Ting Walker says that difference is especially apparent when you look at the ethnic and racial breakdown of riders at different times of the day. “During 9 to 5 commuting hours, there are a lot of white people in suits,” he said. “Every other time — weekends, nights — very few white people on the bus. It’s a stark difference.”

Race has a lot to do with the cultural acceptance or rejection of public transportation. New rail lines or rail stops are more associated with gentrification of a neighborhood than bus lines or bus stops. Ting Walker says lingering stereotypes (e.g., trains are for white people, buses are for black people) can lead to “rail fetishization,” where wealthier, whiter residents falsely think of buses as run-down, lesser transportation options. “When I see a person saying we want trains, not buses, that sets off a red flag,” he said. “Meanwhile, busway systems are pretty decent, but we have so many examples of crappy trains.”

But stereotypes aside, one legitimate reason that buses are less popular than trains is their unpredictability: Theoretically, a bus could have the freedom to just jump off its route, and then where would you be! It could get stuck in traffic. It could break down. You could wait an hour for a bus that just never, ever comes! (It Happened To Me … many times.) Humans tend to prefer a sense of control, particularly when it comes to getting to work on time.

Cities and their transit agencies can resolve some of these problems in a couple of ways, such as: creating dedicated bus lanes, doing better maintenance on vehicles, and implementing those snazzy real-time timetables that tell you when the next bus is coming. (Smartphone apps are a good start, but they also require riders to have smartphones, which isn’t super equity-minded.)

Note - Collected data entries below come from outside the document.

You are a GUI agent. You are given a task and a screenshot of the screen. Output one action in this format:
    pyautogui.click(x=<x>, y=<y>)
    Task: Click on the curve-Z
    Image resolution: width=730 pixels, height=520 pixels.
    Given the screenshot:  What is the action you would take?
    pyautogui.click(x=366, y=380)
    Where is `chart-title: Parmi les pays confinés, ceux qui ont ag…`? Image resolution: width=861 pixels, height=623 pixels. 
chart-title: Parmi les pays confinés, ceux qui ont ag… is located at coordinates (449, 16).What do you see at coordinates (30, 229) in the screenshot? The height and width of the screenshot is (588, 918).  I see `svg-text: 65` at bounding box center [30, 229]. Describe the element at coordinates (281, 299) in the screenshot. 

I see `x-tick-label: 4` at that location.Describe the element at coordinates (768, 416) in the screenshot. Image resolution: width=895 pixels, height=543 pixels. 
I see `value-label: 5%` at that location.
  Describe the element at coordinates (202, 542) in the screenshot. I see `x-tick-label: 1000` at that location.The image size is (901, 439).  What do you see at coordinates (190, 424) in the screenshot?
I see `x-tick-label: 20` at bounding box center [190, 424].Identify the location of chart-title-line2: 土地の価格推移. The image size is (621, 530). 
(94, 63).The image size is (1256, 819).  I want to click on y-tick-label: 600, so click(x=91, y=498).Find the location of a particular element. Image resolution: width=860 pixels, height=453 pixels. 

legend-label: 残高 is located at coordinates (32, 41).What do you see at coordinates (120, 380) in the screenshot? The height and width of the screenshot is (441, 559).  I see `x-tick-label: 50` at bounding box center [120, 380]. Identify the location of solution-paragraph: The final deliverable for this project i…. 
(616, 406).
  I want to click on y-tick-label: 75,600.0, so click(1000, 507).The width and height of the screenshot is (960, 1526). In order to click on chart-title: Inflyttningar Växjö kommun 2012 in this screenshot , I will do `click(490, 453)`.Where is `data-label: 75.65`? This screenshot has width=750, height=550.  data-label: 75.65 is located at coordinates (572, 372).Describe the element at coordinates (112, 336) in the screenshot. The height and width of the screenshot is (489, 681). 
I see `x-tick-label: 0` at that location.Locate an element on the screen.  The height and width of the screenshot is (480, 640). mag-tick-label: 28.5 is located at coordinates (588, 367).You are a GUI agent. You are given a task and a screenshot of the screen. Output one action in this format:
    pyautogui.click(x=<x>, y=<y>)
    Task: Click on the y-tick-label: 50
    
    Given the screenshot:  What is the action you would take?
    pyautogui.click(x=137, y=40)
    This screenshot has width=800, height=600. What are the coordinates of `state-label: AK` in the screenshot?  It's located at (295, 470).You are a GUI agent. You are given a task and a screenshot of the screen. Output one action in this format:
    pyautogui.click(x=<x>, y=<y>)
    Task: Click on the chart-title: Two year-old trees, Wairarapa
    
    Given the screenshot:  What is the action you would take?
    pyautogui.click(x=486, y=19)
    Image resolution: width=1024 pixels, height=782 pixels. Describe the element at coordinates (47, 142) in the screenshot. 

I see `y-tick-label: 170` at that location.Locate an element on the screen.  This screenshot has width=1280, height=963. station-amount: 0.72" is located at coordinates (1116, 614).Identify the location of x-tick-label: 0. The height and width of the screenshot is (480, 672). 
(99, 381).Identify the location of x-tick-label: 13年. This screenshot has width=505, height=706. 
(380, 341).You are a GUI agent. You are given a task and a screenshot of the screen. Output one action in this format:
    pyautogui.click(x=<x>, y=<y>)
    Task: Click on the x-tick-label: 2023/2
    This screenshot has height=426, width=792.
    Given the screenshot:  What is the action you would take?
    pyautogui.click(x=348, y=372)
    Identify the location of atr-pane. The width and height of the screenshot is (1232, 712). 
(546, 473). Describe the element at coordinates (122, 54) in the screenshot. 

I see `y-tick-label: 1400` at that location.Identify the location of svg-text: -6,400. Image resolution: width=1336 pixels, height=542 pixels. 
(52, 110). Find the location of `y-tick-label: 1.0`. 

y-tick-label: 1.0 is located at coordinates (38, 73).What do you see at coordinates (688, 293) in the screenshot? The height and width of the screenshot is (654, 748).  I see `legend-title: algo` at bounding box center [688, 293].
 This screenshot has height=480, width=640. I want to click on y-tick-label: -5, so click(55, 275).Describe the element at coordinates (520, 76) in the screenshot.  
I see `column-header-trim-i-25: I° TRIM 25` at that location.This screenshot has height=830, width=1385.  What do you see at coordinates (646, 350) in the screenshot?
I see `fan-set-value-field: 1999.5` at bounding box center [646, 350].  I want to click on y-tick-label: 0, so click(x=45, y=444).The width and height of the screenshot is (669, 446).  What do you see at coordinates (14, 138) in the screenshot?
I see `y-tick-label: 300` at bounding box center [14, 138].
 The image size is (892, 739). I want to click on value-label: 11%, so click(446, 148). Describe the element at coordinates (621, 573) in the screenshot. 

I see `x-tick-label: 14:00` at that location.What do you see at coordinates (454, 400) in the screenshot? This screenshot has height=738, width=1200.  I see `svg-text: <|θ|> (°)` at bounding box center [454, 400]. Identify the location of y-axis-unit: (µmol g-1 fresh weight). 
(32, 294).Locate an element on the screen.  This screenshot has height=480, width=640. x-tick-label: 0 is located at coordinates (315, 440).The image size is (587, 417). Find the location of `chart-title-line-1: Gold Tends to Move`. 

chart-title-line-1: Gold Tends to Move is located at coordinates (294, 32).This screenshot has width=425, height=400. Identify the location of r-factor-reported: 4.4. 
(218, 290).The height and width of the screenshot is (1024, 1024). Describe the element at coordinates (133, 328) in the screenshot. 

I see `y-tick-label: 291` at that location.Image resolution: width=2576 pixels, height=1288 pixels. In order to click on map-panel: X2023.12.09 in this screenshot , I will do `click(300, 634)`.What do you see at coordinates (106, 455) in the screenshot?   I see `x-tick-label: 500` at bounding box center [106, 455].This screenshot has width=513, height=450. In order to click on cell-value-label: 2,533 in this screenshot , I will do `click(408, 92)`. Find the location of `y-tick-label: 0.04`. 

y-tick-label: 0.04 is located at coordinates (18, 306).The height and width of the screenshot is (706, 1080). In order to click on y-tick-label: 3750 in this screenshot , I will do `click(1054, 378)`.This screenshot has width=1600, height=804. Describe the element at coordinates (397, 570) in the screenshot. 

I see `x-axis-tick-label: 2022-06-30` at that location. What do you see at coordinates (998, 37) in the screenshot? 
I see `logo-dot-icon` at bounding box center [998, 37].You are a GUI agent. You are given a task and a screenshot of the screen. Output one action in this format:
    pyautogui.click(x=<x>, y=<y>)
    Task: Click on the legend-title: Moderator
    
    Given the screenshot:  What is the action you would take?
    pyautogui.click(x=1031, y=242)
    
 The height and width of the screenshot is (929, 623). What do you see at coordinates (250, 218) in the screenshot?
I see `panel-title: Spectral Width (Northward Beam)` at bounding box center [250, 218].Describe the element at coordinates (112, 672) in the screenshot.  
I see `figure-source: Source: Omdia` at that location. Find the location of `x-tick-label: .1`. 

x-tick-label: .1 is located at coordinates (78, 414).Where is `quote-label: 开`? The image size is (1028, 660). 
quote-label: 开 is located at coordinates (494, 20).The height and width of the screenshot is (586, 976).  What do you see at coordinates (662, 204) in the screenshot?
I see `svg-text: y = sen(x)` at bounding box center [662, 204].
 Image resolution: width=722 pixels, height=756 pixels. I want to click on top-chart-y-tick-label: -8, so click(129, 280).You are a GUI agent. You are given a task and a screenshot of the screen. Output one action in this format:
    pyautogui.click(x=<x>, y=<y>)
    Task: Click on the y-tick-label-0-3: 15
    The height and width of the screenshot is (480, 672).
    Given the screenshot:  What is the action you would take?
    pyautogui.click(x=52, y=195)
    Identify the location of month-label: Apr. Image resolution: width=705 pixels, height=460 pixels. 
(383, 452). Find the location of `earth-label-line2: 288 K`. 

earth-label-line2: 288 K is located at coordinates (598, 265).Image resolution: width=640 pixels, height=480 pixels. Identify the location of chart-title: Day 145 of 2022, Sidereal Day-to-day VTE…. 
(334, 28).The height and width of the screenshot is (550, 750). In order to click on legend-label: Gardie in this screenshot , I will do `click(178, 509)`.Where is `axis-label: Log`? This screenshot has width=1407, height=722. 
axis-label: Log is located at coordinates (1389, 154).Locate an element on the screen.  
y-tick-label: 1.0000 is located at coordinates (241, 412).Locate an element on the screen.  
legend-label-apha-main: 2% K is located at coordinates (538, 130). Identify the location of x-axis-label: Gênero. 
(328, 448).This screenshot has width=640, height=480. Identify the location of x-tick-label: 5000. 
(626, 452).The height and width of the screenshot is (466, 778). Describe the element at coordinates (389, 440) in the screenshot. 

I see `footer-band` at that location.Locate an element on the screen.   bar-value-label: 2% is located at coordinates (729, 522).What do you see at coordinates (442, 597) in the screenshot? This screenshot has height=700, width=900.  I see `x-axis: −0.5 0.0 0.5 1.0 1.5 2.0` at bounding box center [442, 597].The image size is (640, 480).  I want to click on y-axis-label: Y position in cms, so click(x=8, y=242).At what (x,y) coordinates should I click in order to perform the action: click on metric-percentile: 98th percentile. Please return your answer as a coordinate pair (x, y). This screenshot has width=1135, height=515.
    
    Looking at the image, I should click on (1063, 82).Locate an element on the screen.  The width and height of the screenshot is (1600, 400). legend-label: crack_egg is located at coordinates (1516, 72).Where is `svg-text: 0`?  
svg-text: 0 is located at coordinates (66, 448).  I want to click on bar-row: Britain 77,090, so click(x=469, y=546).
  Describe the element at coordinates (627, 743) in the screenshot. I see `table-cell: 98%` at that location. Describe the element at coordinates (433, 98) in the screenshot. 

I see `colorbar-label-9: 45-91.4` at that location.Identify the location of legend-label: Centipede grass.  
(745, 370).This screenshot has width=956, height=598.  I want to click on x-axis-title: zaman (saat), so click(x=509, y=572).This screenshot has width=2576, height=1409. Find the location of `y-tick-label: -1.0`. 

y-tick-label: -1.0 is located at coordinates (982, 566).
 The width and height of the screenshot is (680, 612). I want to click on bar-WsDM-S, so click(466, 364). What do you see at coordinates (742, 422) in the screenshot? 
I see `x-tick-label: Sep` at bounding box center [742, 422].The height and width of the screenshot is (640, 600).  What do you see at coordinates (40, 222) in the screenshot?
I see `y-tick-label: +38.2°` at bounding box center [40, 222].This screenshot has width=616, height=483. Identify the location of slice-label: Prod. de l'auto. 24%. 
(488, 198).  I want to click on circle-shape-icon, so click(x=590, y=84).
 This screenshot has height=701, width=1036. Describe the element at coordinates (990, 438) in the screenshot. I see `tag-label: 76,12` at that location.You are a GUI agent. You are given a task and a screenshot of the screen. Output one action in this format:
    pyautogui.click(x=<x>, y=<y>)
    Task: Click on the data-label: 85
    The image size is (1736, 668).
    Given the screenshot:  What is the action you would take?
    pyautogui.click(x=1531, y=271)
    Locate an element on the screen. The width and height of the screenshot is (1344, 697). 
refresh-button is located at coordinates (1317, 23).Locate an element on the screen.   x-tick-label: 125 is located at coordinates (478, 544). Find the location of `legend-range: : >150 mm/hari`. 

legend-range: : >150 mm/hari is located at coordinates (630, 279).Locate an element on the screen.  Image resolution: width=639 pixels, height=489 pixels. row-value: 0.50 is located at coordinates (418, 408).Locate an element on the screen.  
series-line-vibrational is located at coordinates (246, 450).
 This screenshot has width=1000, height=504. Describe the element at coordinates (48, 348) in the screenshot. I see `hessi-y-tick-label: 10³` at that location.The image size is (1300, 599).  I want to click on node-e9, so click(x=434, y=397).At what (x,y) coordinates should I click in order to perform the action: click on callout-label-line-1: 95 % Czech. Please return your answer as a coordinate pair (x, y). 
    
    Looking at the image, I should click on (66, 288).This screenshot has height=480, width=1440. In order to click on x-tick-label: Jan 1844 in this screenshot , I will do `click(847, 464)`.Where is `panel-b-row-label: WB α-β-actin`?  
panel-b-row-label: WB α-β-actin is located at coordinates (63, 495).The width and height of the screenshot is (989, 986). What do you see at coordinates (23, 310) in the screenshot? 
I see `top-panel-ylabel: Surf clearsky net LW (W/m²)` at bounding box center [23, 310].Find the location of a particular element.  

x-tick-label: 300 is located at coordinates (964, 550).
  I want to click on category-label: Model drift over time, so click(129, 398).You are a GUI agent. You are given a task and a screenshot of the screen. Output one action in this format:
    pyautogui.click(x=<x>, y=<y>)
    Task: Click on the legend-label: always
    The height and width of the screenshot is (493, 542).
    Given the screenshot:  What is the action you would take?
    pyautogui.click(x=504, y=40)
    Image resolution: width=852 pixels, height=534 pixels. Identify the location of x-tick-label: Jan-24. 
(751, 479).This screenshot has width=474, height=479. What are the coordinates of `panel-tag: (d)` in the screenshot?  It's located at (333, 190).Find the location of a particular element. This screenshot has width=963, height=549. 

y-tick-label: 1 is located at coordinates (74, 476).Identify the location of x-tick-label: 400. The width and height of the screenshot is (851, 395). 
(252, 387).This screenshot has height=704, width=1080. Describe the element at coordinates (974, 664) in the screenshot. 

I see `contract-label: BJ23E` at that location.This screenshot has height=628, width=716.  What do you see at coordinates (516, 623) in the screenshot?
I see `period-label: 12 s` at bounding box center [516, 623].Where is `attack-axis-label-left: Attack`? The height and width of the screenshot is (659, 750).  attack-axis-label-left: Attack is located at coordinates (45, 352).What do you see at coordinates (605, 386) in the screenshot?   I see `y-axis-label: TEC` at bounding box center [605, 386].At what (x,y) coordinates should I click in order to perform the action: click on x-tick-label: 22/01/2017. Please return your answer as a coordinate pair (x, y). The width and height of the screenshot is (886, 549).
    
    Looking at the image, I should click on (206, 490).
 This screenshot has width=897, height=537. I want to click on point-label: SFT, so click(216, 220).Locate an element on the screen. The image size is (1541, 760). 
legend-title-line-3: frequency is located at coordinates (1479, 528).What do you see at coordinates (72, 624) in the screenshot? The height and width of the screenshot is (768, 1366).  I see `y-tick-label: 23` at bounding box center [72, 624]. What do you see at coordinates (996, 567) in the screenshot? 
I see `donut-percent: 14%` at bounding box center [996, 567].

And while it’s nice to have advertising and awareness campaigns that promote bus transit as enjoyable and preferable to driving — which I genuinely believe is true! — ultimately, bus-riding has to be made more appealing than driving. Most American cities have already been built around cars, which means metros may need to create disincentives for driving — such as congestion pricing, more expensive or decreased parking, and trimming car lanes to make room for bikes and buses.

In Pittsburgh, the mayor’s Climate Action Plan aims to increase transit commuter trips by 100 percent and decrease single-passenger vehicle commuter trips by 50 percent by 2030, but no meaningful legislation has been passed to disincentivize driving and make room for buses. So while it may be ahead in rides for now, it’s going to have to work just as hard as other cities to maintain that trajectory. And it’s also crucial to point out that even though ridership is up, it’s not as high as it was when Pittsburgh had greater bus service in the early aughts.

When requesting funding for the state, PAT’s Huffaker said the county is hoping to eventually restore some of that lost service. “We’re cognizant of not saying that our operating baseline is what we’re getting today, but rather where we were 15 years ago.”

Anyway, RIDER, I love the bus. I like having someone else drive me around, I like thinking about the efficiency of bus routes, I like making a climate-friendly choice without having to exercise, and I am a shameless people-watcher so I like that part, too. I think a lot of people could take some pages out of our shared book, but most importantly, those people should be the ones who make the laws that shape the streets of cities and counties.